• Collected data
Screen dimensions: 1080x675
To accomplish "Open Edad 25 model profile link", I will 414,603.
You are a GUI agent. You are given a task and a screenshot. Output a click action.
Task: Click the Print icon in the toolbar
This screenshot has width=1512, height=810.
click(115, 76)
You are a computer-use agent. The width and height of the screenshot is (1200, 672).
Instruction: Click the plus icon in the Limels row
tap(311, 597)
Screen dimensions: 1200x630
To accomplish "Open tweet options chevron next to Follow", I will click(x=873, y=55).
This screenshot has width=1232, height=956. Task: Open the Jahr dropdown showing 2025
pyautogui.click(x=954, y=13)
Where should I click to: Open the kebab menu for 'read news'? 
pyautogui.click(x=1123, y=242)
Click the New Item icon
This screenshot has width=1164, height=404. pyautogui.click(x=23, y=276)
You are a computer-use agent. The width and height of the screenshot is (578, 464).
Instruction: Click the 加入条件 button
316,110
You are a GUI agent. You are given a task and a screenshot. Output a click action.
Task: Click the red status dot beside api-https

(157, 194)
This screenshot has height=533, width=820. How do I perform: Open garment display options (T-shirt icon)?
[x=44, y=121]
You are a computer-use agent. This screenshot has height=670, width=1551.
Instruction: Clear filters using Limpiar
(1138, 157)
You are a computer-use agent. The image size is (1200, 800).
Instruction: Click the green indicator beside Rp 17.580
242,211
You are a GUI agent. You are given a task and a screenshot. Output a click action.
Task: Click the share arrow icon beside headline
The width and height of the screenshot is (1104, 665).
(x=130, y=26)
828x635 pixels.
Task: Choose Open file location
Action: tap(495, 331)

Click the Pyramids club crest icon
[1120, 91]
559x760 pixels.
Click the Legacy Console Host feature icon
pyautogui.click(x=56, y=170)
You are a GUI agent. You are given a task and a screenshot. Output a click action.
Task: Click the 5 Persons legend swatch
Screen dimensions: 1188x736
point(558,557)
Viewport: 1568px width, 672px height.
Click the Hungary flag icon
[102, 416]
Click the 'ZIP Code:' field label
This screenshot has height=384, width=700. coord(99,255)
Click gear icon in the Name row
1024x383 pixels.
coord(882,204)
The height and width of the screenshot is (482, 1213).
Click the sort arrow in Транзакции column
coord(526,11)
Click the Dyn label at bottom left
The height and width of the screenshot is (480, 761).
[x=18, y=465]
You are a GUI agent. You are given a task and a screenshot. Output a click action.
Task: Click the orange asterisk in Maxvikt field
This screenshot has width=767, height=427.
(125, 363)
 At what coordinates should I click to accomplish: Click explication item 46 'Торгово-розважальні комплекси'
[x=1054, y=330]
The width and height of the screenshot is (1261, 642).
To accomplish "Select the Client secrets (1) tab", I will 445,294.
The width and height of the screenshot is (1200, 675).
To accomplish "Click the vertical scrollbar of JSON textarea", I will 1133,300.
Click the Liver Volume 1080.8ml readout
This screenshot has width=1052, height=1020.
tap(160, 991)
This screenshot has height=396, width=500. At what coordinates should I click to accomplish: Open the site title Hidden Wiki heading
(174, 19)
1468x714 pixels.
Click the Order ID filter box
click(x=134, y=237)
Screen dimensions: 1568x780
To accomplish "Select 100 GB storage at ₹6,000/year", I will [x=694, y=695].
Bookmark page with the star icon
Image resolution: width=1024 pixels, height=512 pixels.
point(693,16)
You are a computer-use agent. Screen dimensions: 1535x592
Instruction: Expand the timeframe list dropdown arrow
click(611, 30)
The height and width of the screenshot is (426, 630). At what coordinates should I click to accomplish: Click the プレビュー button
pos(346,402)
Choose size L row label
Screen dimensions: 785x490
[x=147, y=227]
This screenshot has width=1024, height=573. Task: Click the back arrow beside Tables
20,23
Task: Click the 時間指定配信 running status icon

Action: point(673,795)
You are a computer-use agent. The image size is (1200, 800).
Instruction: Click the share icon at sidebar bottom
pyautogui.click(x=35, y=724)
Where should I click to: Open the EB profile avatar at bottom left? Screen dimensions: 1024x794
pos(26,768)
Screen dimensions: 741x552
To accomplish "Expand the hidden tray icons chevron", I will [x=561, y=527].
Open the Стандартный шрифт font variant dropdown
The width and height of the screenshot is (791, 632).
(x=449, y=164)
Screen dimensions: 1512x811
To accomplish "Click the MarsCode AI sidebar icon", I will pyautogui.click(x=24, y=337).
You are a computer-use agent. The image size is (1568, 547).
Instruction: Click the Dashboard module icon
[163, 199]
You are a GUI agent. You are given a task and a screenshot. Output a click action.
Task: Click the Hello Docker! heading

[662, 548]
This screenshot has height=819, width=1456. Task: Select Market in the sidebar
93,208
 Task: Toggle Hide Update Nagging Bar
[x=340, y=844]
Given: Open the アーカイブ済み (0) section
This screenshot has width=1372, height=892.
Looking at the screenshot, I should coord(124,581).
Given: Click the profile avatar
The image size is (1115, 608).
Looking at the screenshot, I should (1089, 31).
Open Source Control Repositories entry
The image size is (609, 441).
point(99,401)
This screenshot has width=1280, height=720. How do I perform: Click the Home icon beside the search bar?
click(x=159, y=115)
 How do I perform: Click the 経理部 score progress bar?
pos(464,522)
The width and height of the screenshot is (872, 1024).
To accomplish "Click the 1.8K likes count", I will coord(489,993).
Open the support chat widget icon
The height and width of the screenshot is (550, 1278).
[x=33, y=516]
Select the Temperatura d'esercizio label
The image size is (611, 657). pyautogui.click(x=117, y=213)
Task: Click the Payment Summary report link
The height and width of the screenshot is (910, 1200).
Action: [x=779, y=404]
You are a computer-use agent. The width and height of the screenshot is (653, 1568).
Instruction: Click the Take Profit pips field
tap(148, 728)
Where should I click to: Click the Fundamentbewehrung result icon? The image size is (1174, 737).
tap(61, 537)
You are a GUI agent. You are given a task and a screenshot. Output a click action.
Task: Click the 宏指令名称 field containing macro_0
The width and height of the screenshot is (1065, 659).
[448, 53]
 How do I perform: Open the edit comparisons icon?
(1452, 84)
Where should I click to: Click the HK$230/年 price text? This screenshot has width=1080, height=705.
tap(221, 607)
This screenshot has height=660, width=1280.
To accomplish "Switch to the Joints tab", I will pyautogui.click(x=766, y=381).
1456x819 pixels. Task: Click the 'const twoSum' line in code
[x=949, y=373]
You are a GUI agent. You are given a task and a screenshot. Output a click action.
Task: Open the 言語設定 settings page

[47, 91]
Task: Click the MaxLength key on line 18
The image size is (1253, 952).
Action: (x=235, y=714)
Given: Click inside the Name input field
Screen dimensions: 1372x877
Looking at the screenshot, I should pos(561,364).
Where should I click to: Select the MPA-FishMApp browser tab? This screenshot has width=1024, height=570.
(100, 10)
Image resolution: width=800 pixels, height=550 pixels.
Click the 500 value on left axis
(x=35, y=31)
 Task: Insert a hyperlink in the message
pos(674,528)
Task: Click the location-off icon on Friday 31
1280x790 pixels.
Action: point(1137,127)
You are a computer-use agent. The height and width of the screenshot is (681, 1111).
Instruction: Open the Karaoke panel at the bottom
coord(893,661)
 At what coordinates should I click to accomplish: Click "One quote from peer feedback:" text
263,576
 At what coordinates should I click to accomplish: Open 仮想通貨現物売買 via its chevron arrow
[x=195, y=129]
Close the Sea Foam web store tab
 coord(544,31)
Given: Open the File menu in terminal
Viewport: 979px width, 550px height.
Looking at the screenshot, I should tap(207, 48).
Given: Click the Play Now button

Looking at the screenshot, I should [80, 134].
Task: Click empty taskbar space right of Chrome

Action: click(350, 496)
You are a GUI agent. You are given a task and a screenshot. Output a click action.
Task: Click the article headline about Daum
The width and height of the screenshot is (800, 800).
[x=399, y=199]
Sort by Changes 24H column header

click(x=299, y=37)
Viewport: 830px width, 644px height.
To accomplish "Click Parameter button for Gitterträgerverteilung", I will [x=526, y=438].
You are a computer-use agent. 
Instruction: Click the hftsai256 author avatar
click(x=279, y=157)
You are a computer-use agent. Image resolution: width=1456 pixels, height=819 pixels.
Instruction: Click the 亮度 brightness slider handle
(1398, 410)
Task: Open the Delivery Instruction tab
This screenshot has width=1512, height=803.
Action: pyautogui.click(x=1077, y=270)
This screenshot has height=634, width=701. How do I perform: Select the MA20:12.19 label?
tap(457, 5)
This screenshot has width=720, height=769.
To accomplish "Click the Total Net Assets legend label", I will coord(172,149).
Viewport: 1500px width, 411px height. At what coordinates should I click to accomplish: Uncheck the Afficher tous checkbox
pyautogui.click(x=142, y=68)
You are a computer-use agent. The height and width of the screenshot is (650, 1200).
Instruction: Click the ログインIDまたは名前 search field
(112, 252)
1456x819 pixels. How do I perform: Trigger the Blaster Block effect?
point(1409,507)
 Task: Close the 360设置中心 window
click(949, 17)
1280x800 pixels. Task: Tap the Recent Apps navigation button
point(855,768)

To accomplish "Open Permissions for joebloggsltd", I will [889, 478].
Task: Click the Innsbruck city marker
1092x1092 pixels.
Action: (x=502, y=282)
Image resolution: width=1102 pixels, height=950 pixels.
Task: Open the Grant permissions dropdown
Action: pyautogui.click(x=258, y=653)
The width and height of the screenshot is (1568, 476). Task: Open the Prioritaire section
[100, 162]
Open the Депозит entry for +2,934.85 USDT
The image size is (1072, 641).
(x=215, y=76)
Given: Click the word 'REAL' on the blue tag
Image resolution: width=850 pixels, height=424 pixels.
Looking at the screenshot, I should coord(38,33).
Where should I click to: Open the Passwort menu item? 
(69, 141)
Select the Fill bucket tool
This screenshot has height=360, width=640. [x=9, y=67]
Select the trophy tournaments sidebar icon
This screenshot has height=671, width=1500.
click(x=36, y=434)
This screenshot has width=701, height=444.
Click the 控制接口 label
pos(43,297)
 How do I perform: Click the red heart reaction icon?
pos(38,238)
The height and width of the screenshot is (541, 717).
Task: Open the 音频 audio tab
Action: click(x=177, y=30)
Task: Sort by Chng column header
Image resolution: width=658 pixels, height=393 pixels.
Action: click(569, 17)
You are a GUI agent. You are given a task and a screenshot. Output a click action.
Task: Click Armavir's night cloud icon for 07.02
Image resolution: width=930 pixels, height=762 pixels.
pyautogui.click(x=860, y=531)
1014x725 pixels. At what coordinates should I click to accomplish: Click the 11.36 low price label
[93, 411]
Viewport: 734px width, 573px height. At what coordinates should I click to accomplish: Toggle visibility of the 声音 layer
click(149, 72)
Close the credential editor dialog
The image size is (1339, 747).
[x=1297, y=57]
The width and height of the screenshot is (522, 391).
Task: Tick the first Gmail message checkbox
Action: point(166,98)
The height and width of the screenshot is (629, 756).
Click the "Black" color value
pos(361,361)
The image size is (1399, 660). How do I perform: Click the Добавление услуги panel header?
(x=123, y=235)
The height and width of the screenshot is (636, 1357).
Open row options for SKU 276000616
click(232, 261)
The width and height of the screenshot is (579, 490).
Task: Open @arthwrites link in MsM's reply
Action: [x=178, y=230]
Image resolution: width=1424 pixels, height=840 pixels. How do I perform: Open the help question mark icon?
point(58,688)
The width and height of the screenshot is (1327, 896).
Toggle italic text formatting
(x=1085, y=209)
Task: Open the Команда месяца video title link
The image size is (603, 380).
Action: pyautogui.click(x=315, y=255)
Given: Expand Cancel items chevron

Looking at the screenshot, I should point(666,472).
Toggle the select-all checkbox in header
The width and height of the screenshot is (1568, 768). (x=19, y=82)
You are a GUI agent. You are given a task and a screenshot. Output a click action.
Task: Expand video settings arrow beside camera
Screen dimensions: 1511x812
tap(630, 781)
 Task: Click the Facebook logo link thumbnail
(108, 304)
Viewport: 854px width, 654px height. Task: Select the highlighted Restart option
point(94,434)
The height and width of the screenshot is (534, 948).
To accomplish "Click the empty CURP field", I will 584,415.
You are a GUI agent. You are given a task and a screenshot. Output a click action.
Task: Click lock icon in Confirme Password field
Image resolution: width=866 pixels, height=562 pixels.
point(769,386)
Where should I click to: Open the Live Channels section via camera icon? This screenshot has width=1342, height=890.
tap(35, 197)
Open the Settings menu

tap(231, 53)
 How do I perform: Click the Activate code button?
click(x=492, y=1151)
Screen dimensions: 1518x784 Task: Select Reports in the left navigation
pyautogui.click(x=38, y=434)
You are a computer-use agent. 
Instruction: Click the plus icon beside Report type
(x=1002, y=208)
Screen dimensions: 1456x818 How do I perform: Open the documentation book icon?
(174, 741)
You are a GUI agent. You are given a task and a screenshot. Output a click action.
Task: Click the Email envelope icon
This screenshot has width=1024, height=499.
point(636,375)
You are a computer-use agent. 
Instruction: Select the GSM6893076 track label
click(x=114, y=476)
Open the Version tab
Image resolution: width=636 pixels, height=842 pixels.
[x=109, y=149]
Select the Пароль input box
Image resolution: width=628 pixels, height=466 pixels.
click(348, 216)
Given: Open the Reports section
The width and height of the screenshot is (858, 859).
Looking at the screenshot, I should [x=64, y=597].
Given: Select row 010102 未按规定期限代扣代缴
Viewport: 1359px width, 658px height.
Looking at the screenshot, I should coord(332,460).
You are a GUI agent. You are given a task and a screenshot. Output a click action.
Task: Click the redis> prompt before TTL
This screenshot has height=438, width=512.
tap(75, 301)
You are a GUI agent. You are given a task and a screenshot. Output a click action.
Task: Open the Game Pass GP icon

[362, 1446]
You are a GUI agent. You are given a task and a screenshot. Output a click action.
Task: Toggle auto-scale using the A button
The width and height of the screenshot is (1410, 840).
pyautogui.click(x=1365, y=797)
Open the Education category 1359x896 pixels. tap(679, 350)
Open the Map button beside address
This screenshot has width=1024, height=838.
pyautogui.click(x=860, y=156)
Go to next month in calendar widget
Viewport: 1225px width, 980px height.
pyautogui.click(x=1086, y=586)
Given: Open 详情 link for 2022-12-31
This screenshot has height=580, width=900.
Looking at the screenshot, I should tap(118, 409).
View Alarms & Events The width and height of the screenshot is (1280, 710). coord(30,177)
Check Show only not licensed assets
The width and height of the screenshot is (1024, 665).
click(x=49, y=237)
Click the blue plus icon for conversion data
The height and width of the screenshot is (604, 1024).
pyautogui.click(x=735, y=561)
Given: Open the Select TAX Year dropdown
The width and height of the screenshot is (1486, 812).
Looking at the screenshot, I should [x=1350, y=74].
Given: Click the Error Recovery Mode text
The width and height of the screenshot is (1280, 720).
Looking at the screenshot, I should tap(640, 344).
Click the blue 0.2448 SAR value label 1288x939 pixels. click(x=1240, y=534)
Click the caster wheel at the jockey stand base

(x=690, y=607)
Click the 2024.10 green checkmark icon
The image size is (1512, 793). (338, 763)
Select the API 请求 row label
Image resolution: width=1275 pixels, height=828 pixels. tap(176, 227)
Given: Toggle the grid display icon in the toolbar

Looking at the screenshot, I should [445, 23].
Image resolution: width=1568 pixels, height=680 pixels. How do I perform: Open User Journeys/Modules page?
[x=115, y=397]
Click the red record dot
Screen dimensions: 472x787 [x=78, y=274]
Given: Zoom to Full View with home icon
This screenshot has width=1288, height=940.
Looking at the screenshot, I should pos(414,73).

• PROBLEM DETAILS
Please write out, exactly as they appear above, only the lines in the stretch from the line with "Task: Open the 言語設定 settings page" through the line with "This screenshot has width=720, height=769.".

• SOLUTION
Task: Open the 言語設定 settings page

[47, 91]
Task: Click the MaxLength key on line 18
The image size is (1253, 952).
Action: (x=235, y=714)
Given: Click inside the Name input field
Screen dimensions: 1372x877
Looking at the screenshot, I should pos(561,364).
Where should I click to: Select the MPA-FishMApp browser tab? This screenshot has width=1024, height=570.
(100, 10)
Image resolution: width=800 pixels, height=550 pixels.
Click the 500 value on left axis
(x=35, y=31)
 Task: Insert a hyperlink in the message
pos(674,528)
Task: Click the location-off icon on Friday 31
1280x790 pixels.
Action: point(1137,127)
You are a computer-use agent. The height and width of the screenshot is (681, 1111).
Instruction: Open the Karaoke panel at the bottom
coord(893,661)
 At what coordinates should I click to accomplish: Click "One quote from peer feedback:" text
263,576
 At what coordinates should I click to accomplish: Open 仮想通貨現物売買 via its chevron arrow
[x=195, y=129]
Close the Sea Foam web store tab
 coord(544,31)
Given: Open the File menu in terminal
Viewport: 979px width, 550px height.
Looking at the screenshot, I should tap(207, 48).
Given: Click the Play Now button

Looking at the screenshot, I should [80, 134].
Task: Click empty taskbar space right of Chrome

Action: click(350, 496)
You are a GUI agent. You are given a task and a screenshot. Output a click action.
Task: Click the article headline about Daum
The width and height of the screenshot is (800, 800).
[x=399, y=199]
Sort by Changes 24H column header

click(x=299, y=37)
Viewport: 830px width, 644px height.
To accomplish "Click Parameter button for Gitterträgerverteilung", I will [x=526, y=438].
You are a computer-use agent. 
Instruction: Click the hftsai256 author avatar
click(x=279, y=157)
You are a computer-use agent. Image resolution: width=1456 pixels, height=819 pixels.
Instruction: Click the 亮度 brightness slider handle
(1398, 410)
Task: Open the Delivery Instruction tab
This screenshot has width=1512, height=803.
Action: pyautogui.click(x=1077, y=270)
This screenshot has height=634, width=701. How do I perform: Select the MA20:12.19 label?
tap(457, 5)
This screenshot has width=720, height=769.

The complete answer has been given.